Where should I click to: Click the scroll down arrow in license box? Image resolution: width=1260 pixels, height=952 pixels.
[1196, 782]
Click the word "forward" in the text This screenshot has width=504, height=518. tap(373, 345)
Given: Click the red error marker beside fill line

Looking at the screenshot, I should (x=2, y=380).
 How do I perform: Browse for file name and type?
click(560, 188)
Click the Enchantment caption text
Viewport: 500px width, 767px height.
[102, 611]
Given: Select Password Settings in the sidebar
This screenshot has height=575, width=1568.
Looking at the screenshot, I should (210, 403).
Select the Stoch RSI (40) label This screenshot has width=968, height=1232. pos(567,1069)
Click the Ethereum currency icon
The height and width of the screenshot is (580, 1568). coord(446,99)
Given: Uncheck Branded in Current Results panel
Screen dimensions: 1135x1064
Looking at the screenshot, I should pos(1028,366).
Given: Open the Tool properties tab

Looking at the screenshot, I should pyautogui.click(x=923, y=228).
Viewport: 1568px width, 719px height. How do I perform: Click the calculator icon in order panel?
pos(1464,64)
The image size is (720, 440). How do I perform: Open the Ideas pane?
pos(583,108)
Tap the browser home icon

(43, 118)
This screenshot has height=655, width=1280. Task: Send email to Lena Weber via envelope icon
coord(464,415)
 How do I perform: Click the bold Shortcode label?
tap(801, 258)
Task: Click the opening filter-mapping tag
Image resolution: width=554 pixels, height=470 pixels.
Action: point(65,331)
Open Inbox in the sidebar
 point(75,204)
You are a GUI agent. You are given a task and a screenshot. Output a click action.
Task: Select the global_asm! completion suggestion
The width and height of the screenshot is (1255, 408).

TASK GOAL:
Go through the records above and copy each line where "Select" is found.

WORKED SOLUTION:
Given: Select Password Settings in the sidebar
Select the Stoch RSI (40) label This screenshot has width=968, height=1232. pos(567,1069)
Task: Select the global_asm! completion suggestion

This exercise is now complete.